**READING TEXT:**
+++

Colleen Schnettler 7:44
That I'm asking you.
Aaron Francis 7:46
You can't you can't do that. I asked you the question first.
Colleen Schnettler 7:50
I don't know. Aaron, this is what I'm getting hung up on is like, I don't know. And I think all we can do is continue to talk to people. But I just don't know. I don't know how painful it is. And I don't know. Yeah, I'm a little stuck on on stuck on this.
Aaron Francis 8:09
Where are we on the Colleen excitement scale?
Colleen Schnettler 8:15
So well, it's hard to judge today because I've real SAS next week. And so I think if you asked me right after the conference, I'm going to be super pumped. But but I'm just That was a weird noise I made. But I'm, I'm struggling to see the vision right now. Like I feel like we are, we're around the edges of a thing, like data is clearly a problem. Like querying data is clearly a problem. But I feel like we're around the edges of the thing. And I can't figure out what the Tweak is to have the actual thing.
Aaron Francis 8:51
Yeah. Yeah, I agree. I feel like I think for the most part, people kind of want what we have. But it does seem like they want us more than they want the thing. Right. They want us to help them. Most of the time solve this, like, dynamic filtering thing. But some of the time just to be like, around to help with database stuff. That seems to be the thing that people continually are coming back for. Yeah. And that that's, that's not a product that's consulting.
Colleen Schnettler 9:27
Right. That's where I'm stuck. And I don't know I so I have a couple ideas. What if, what if we did something kind of drastic to our UI? And we can so we have the ability with a React front end and the rails back end to build filters that look different? I feel like the UI is a sticking point. I feel like I agree.
Aaron Francis 9:51
I can sort of complain and about forever. Yeah, I totally agree. It's a nightmare.
Colleen Schnettler 9:57
I mean, so I've been thinking so I have this idea. Maybe stripe filters for your app. Like that's how you sell it. And we come up with a view with React and rails that's basically looks a lot like the stripe filters.
Aaron Francis 10:09
Yeah. I like Stripe anything. Because all developers stripe, everyone loves you. So no, I don't spend a lot of time on their dashboard. And so I just don't know that they're known for their filters, right?
Colleen Schnettler 10:21
They're not you're piggybacking on stripe. Because everyone's saying it's like, yeah, the I'm just trying to think of like, we have this thing. That's real. Okay. Erin, sidenote, like, I asked you to make me a demo video. That was two minutes long and you sent me a 10 minute video. I'm
Aaron Francis 10:36
Yeah, was that good or bad was bad. Oh, shoot, I'm
Colleen Schnettler 10:39
sorry. I cut out some of it.

+++

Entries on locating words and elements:
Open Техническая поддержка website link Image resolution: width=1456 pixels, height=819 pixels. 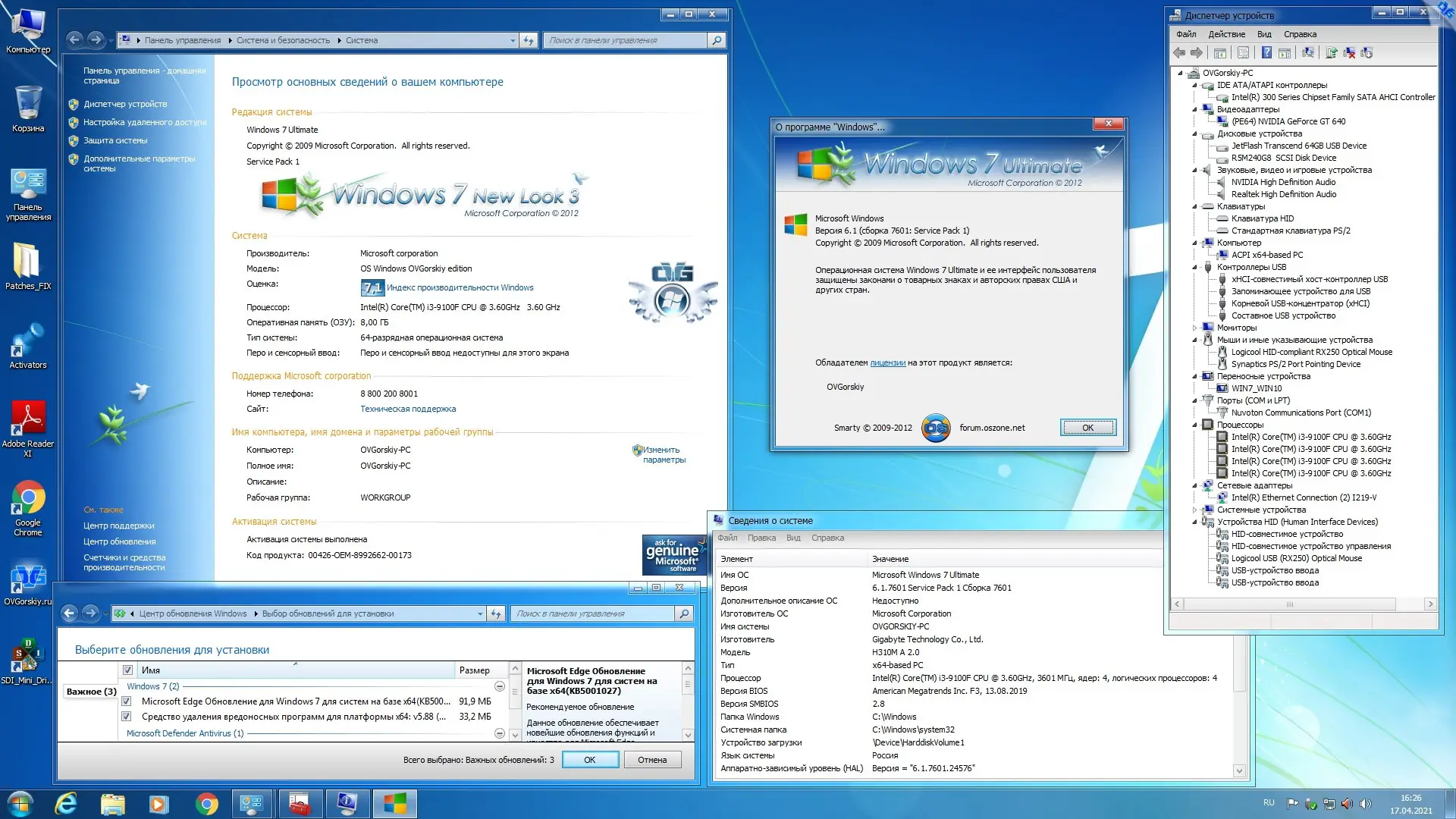408,409
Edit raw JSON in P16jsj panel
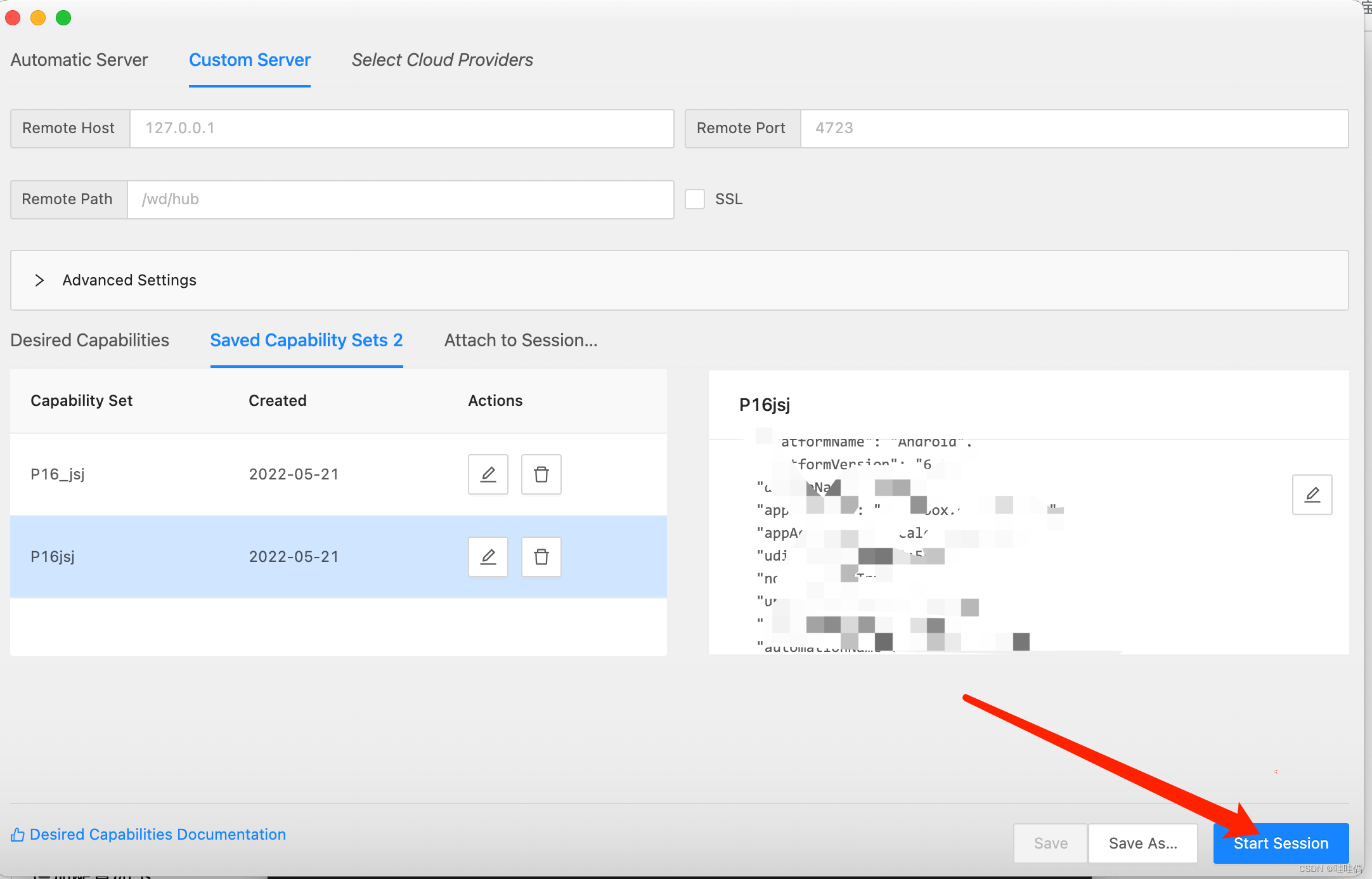The width and height of the screenshot is (1372, 879). click(x=1312, y=495)
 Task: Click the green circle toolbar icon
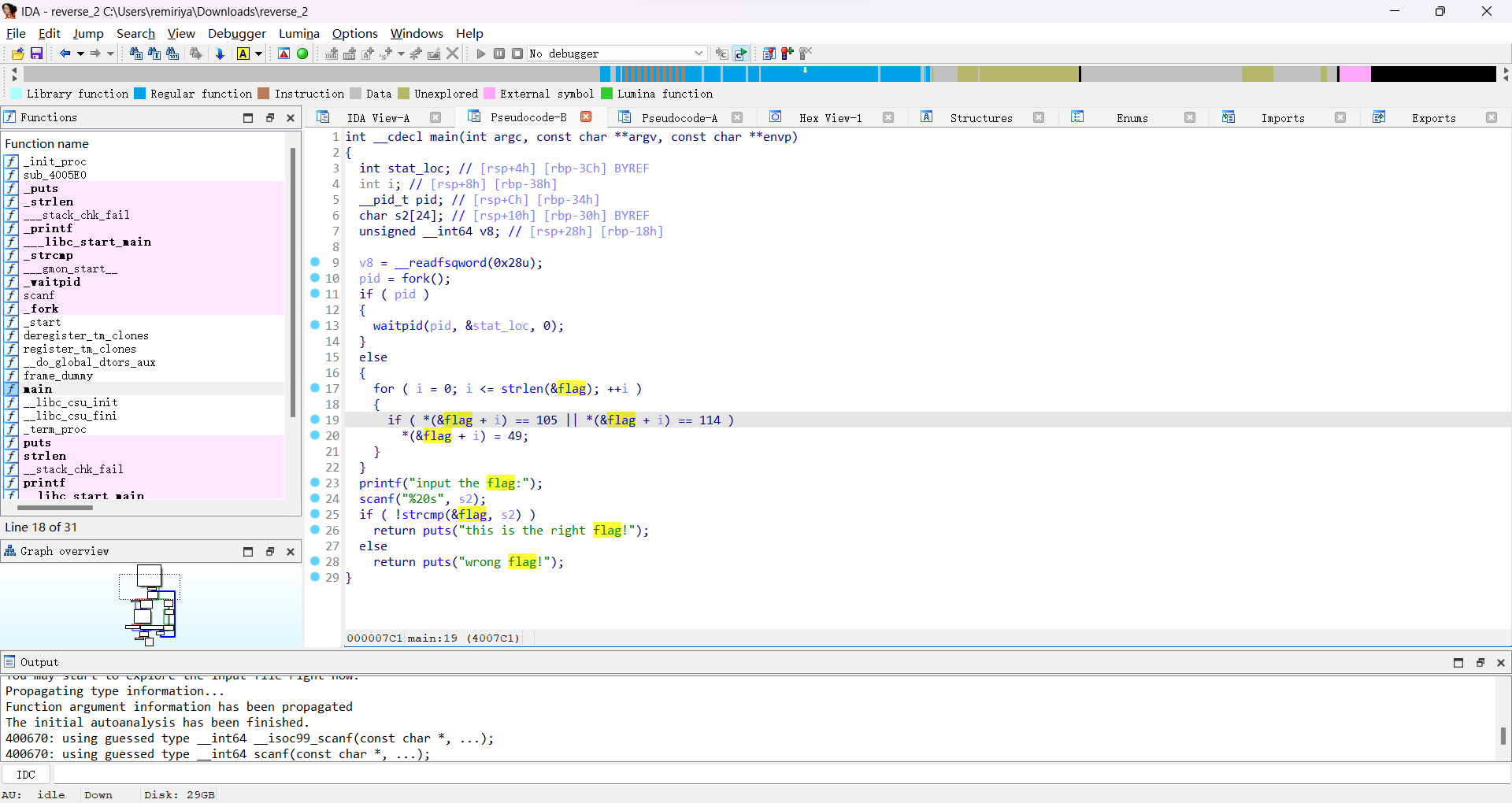pyautogui.click(x=302, y=54)
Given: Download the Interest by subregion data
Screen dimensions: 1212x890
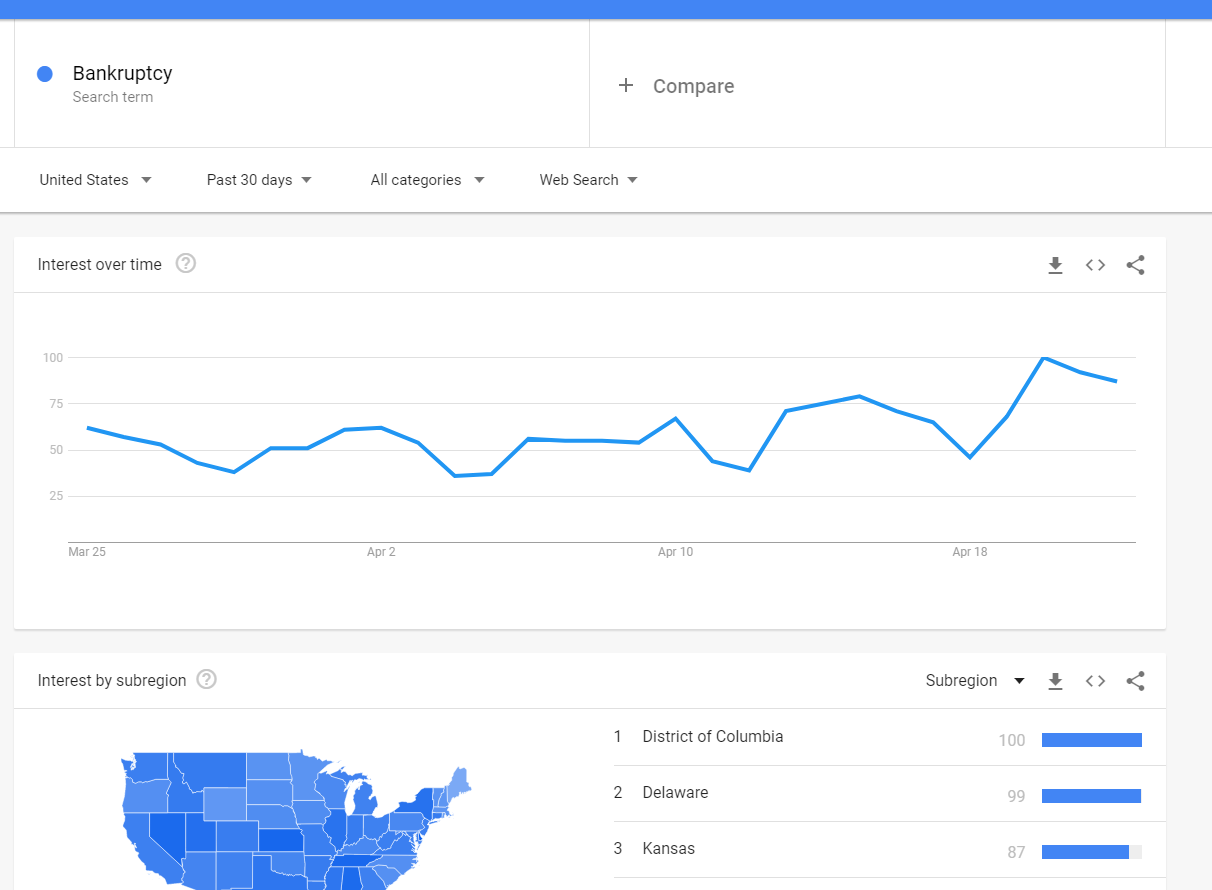Looking at the screenshot, I should click(x=1055, y=681).
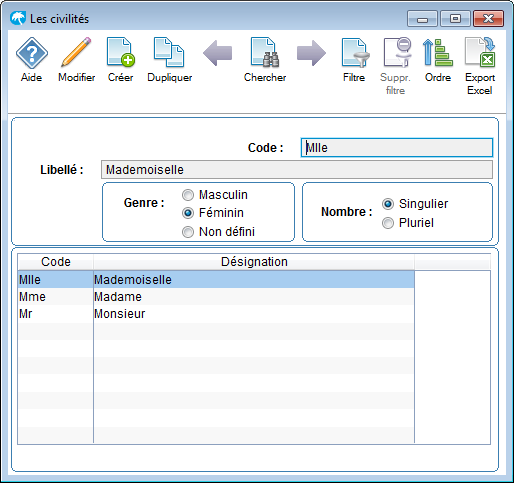Select the Féminin gender option
The width and height of the screenshot is (514, 483).
tap(188, 213)
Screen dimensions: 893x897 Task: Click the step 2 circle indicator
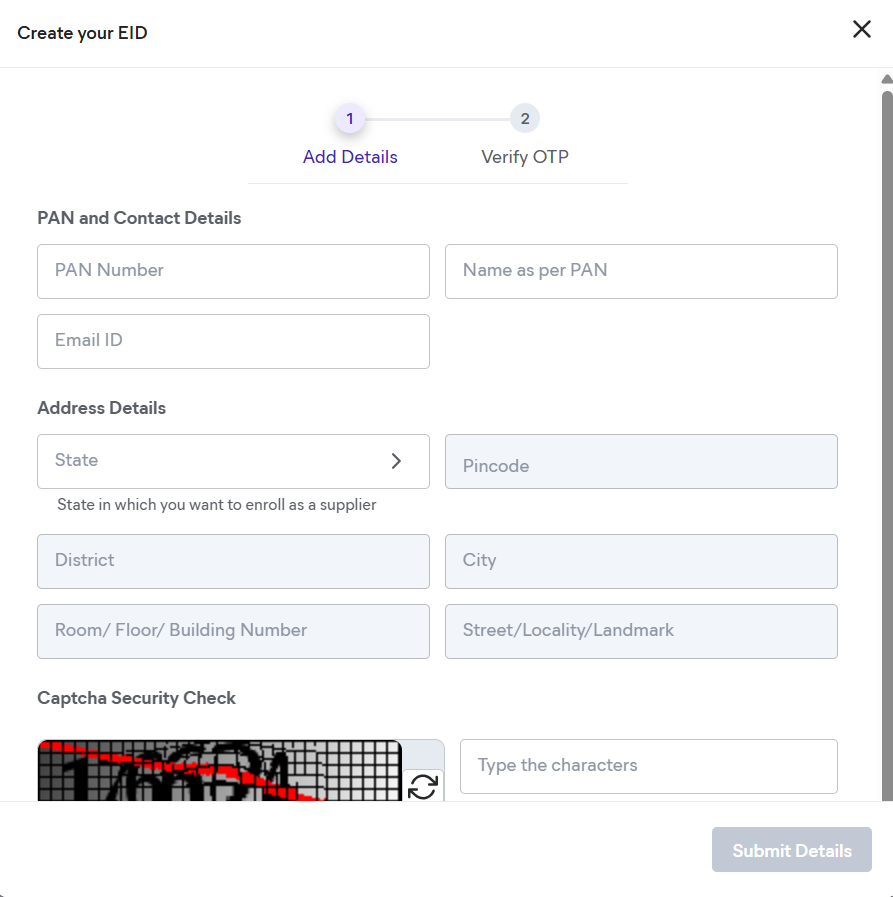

+++

**PROMPT 1:** Reproduce word for word the stretch of the podcast transcript from "Aaron Francis 10:09" through "some of it.".
**PROMPT 2:** Decide whether each statement agrees with the podcast transcript, answering yes or no and quoting the words that settle it: (a) Colleen suggests selling the product as Stripe filters for your app. (b) Aaron says he spends a lot of time on Stripe's dashboard. (c) Aaron calls what people keep coming back for a product.
This material has no connection to the podcast transcript.

**TASK SOLUTION 1:**
Aaron Francis 10:09
Yeah. I like Stripe anything. Because all developers stripe, everyone loves you. So no, I don't spend a lot of time on their dashboard. And so I just don't know that they're known for their filters, right?
Colleen Schnettler 10:21
They're not you're piggybacking on stripe. Because everyone's saying it's like, yeah, the I'm just trying to think of like, we have this thing. That's real. Okay. Erin, sidenote, like, I asked you to make me a demo video. That was two minutes long and you sent me a 10 minute video. I'm
Aaron Francis 10:36
Yeah, was that good or bad was bad. Oh, shoot, I'm
Colleen Schnettler 10:39
sorry. I cut out some of it.

**TASK SOLUTION 2:**
(a) Yes: "Maybe stripe filters for your app. Like that's how you sell it."
(b) No: "So no, I don't spend a lot of time on their dashboard."
(c) No: "And that that's, that's not a product that's consulting."